Toys That Kill People

 Gold Key's The Man from U.N.C.L.E. #3 (Novemberr 1965) was written by Dave Wood, with art by George Tuska for the first 26 pages and (for reasons I imagine are lost to the ages) Dan Heck stepping in to draw the last 6 pages.

I tried three times to write up a summary of this story. Each time, the convolutions and lightening fast pace foiled my attempts to concisely summarize it at all. This isn't a criticism of the story--the twists and turns of the plot are part of what makes it a delight to read.

The bare bones summary is that THRUSH is trying to find the secret lab where a scientist is cranking out secret weapons for U.N.C.L.E in the forms of toys and novelty items.

Starting with this premise, this comic book succeeds in exactly the same way the early seasons of the TV series succeeded. The story can be enjoyed as an espionage thriller, but can also be appreciated as a parody of that genre.

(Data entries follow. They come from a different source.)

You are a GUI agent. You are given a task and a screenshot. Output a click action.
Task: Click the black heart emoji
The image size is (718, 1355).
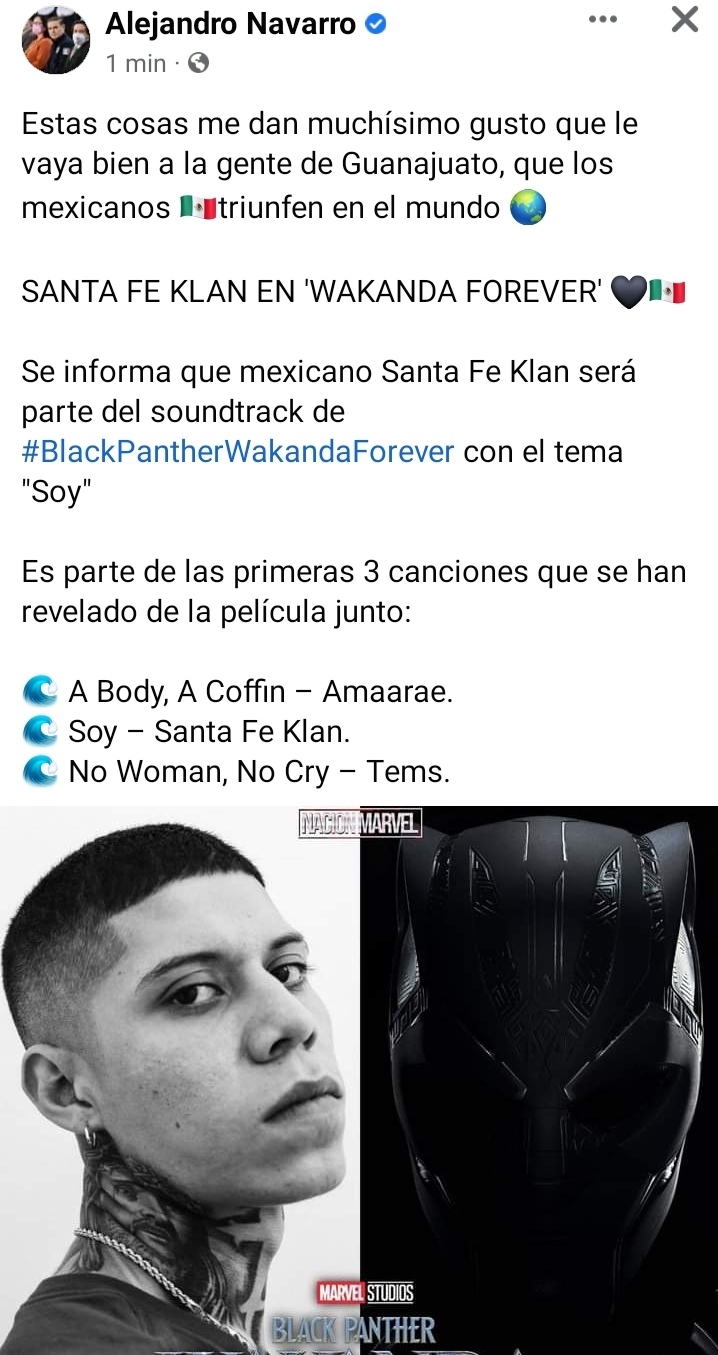pos(629,292)
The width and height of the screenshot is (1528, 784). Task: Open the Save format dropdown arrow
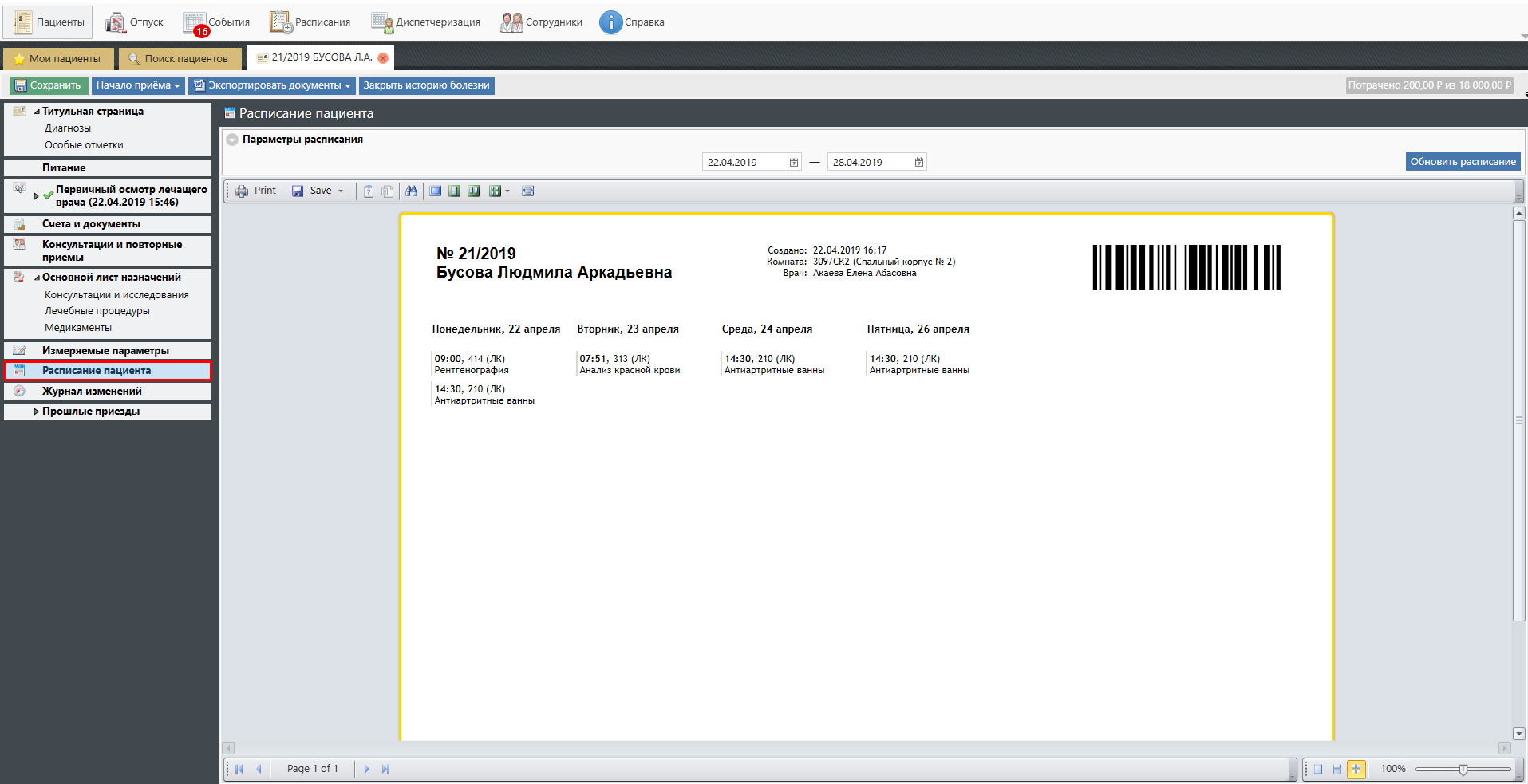click(341, 191)
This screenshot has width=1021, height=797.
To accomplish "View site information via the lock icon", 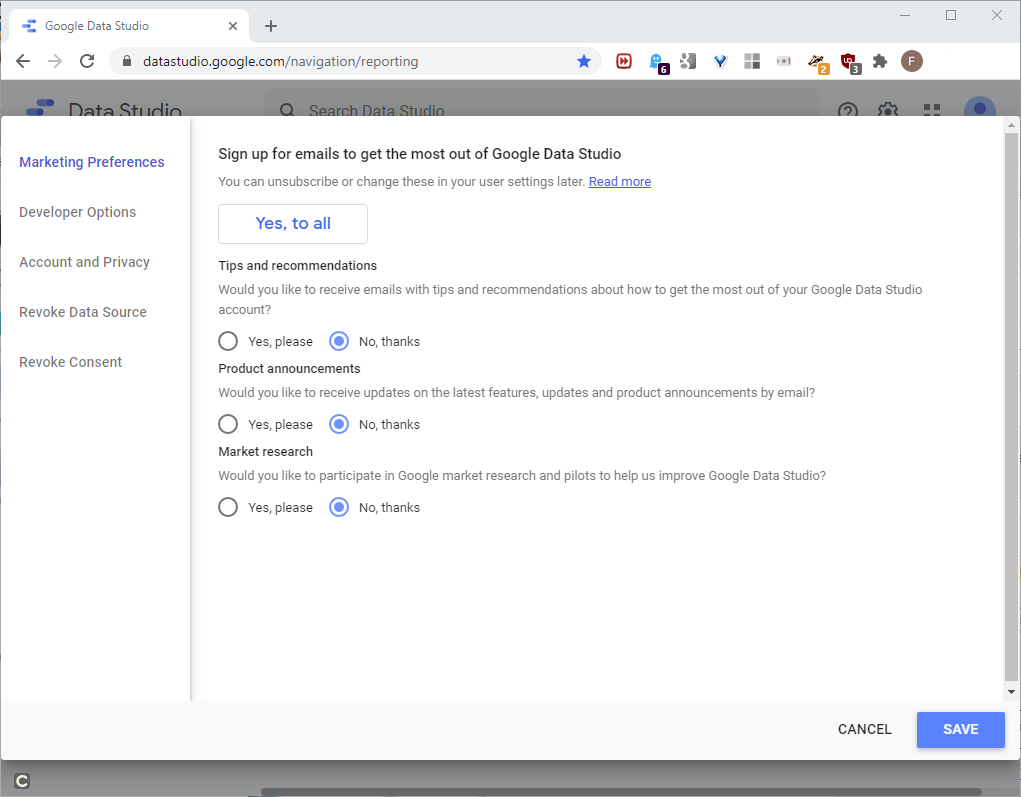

Specifically, it was making fun of the many, increasingly wild gadgets that were becoming a staple of the James Bond films. This began with From Russia, With Love (1963) but really went into high gear with Bond's Aston Martin in Goldfinger (1964). 

In the U.N.C.L.E. story, we get a direct reference to the Aston Martin when Napoleon and Illya are trying to escape a carful of THRUSH assassins and actually use the oil slick trick. But in this case, THRUSH has one-upped them with a pursuing car that squirts sand over the oil as it moves forward.

In addition to this, we get:

A small army of wind-up toys that crawl up THRUSH agents and then pop open to emit sleep gas.

A hairdo that squirts ammonia gas into your eyes.

The creepiest looking robot boy in the history of robot boys.

Contact lenses that allow you to hypnotise whomever you are looking at.

A fake mustache that emits a sleep gas when you sneeze through it.

And a fake suicide pill that puts you into a death-like coma and transmits a signal so that your partner can find you and give you an antidote. 

It's all great fun. Though another issue remains my absolute favorite from the series, this one perhaps comes closest to representing that combination of real adventure and parody that the TV series initially did so well.